> _Required work_
Go through the entries below and work out how many lines include "agent". Answer with the number only.

Collected data:
• • • •

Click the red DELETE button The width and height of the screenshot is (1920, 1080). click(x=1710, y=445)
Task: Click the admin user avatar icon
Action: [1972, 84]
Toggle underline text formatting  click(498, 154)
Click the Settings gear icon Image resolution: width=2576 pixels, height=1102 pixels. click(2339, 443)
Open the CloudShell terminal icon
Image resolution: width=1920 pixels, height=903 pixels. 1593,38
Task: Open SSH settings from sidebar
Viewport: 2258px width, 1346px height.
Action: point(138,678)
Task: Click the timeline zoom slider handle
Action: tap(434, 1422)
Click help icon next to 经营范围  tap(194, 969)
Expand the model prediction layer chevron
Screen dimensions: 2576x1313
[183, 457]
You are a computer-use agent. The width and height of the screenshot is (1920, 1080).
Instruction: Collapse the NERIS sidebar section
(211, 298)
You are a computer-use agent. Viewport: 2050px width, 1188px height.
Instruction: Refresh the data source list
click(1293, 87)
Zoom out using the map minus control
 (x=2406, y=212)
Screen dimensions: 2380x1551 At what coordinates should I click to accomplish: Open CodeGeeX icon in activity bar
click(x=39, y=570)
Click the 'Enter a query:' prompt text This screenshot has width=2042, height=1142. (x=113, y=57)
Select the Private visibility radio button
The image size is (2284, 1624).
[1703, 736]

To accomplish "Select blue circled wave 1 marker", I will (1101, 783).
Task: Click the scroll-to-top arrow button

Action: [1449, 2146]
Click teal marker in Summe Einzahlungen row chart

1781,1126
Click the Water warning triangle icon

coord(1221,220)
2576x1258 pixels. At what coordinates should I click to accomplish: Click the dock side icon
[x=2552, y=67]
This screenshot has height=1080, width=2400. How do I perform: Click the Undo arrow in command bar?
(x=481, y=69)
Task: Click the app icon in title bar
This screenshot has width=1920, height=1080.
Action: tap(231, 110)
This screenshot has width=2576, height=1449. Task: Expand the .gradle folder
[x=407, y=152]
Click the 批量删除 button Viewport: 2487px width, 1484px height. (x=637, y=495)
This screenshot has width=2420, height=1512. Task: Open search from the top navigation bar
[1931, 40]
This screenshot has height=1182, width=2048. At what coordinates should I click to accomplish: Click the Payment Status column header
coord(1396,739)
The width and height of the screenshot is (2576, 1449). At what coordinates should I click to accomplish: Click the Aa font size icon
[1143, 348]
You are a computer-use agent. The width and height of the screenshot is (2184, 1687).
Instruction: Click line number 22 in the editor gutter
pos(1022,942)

• • • •

> _Exercise solution_
3